#### [TEXT PASSAGE]
[Start of Attachment]

The John B. Pierce Laboratory


Tessa Adler awarded the Undergraduate Research Excellence Fellowship from the American Physiological Society

Congratulations to Tessa Adler, Yale undergraduate student in the lab of Dr. Nina Stachenfeld, who was awarded the Undergraduate Research Excellence Fellowship from the American Physiological Society. This competitive APS program funds only six full-time undergraduate students with significant prior laboratory research experience to work for 10 weeks during the summer in the laboratory of an established APS investigator. The intent of this program is to encourage students to pursue a career as a basic research scientist. Fellows also receive a travel grant to allow them to attend and present their research data at the following year’s Experimental Biology annual meeting.

Dr. Usselman’s published work chosen as an APSselect Paper

Charlotte Usselman, PhD has been a Post Doctoral Fellow in Dr. Nina Stachenfeld’s laboratory since November, 2015.  Before coming to the Pierce Laboratory, Dr. Usselman trained in Kevin Shoemaker’s laboratory at Western University (Canada), one of the most prestigious laboratories in the world studying neurovascular control of blood pressure.  A paper recently published from her work in that laboratory, Hormone phase influences sympathetic responses to high levels of lower body negative pressure in young healthy women was recently published in Am J Physi – Reg, Integrative Comp Physiol (  This paper was chosen by the Journal as an APSselect Paper.

[End of Attachment]

Collection entries:
[Start of Attachment]

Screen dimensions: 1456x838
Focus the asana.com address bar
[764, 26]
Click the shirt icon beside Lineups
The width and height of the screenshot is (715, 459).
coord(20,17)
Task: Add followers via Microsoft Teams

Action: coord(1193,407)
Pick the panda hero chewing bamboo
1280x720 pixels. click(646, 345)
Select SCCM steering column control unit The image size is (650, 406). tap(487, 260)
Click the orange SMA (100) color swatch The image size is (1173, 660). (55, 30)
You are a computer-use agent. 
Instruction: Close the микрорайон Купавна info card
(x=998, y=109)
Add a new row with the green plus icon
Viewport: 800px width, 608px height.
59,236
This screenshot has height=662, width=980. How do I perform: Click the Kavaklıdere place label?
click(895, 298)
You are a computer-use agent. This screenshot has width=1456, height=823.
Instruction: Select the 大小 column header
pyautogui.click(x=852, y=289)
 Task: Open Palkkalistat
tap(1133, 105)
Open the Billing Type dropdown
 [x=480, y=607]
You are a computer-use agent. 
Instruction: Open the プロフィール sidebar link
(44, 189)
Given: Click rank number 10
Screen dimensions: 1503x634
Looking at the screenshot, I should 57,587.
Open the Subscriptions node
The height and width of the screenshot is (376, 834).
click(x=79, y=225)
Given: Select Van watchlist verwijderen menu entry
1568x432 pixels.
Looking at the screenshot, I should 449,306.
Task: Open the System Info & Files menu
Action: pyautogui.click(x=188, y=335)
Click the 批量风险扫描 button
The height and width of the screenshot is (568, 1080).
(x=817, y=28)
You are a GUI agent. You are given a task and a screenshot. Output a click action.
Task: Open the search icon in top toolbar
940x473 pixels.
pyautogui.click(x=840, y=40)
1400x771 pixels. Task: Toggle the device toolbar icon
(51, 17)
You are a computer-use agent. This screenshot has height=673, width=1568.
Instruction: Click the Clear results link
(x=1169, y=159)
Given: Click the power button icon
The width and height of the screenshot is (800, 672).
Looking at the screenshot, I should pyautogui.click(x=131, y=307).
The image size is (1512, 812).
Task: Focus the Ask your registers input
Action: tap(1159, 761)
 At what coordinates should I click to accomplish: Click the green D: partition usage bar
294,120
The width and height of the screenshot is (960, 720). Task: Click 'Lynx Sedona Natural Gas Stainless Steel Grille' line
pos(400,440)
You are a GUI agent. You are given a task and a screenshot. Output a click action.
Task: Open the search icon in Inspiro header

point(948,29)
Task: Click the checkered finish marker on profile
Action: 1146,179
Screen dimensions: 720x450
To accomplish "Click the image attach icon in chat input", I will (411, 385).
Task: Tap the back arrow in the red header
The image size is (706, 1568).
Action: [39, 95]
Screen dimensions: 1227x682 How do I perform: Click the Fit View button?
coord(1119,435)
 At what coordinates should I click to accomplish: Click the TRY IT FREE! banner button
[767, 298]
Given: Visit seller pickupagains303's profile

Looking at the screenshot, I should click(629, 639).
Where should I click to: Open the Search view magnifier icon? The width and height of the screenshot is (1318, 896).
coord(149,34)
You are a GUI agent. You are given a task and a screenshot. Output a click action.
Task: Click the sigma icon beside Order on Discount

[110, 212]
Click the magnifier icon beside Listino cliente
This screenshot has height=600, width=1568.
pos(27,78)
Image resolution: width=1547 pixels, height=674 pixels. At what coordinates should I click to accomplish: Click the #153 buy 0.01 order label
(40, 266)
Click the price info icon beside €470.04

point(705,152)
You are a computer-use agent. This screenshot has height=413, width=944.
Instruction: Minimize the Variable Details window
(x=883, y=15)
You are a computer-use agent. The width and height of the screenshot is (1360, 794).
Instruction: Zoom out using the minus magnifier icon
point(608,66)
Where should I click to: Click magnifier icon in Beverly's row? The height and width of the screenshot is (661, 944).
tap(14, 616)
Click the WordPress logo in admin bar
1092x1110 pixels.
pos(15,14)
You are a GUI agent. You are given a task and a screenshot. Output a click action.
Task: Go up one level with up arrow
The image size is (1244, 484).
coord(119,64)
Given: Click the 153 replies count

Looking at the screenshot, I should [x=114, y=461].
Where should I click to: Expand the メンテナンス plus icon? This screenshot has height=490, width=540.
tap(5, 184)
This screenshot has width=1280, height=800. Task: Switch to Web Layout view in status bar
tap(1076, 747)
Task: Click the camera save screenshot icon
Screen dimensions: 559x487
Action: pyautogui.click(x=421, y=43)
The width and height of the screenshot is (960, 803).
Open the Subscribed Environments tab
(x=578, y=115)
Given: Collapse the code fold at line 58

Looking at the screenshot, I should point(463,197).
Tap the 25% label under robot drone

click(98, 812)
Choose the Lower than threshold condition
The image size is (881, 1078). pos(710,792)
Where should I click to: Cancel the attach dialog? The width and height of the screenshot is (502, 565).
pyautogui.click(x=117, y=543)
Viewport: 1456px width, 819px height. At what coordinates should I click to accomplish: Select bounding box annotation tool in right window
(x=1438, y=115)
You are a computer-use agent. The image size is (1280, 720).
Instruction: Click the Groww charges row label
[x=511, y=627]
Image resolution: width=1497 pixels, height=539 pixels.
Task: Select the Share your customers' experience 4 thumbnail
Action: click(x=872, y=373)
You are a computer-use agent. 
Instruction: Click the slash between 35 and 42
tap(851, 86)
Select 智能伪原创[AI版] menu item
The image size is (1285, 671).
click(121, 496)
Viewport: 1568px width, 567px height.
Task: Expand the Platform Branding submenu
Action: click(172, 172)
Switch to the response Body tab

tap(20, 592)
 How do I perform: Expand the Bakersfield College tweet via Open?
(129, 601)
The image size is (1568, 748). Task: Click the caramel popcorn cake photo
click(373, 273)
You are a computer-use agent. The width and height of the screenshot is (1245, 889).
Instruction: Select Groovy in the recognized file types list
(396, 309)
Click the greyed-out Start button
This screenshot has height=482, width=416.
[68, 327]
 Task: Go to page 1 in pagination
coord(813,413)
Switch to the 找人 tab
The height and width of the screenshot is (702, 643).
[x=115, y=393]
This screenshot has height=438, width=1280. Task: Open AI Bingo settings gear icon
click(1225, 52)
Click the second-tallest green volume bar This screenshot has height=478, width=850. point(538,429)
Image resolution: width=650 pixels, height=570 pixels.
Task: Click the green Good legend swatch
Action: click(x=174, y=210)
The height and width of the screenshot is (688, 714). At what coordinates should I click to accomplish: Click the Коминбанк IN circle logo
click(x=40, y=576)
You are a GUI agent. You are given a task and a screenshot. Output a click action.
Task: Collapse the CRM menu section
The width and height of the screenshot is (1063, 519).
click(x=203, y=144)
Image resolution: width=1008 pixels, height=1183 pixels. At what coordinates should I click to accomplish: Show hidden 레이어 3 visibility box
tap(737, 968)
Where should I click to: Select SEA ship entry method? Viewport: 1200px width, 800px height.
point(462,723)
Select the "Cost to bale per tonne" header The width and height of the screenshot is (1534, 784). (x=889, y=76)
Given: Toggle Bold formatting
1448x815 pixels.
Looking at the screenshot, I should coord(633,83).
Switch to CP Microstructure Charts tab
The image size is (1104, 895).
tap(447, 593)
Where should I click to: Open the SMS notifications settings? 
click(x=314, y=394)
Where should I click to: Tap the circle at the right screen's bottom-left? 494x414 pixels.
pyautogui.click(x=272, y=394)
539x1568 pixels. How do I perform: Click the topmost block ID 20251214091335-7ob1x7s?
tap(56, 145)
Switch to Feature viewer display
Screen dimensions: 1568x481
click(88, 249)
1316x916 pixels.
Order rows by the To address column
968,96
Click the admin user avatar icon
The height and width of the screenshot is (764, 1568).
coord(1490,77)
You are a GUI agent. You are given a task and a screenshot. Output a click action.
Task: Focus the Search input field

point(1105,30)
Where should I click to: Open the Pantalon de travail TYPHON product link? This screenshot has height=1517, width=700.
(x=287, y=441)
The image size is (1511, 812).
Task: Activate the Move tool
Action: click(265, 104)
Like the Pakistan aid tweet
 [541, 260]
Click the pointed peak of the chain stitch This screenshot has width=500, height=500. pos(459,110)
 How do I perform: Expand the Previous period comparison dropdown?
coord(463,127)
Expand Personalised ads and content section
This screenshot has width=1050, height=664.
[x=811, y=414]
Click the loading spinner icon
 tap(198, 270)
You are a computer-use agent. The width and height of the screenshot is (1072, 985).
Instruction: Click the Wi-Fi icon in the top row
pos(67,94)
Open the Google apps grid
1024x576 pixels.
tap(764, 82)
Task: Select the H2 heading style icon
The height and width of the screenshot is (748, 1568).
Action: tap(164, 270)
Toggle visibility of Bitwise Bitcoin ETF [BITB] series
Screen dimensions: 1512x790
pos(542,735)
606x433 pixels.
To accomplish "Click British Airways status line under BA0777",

[End of Attachment]

#### [REQUIREMENT]
Copy everything in the Pierce Laboratory news text above, from "Charlotte Usselman, PhD" down to "an APSselect Paper.".

#### [EXERCISE OUTPUT]
Charlotte Usselman, PhD has been a Post Doctoral Fellow in Dr. Nina Stachenfeld’s laboratory since November, 2015.  Before coming to the Pierce Laboratory, Dr. Usselman trained in Kevin Shoemaker’s laboratory at Western University (Canada), one of the most prestigious laboratories in the world studying neurovascular control of blood pressure.  A paper recently published from her work in that laboratory, Hormone phase influences sympathetic responses to high levels of lower body negative pressure in young healthy women was recently published in Am J Physi – Reg, Integrative Comp Physiol (  This paper was chosen by the Journal as an APSselect Paper.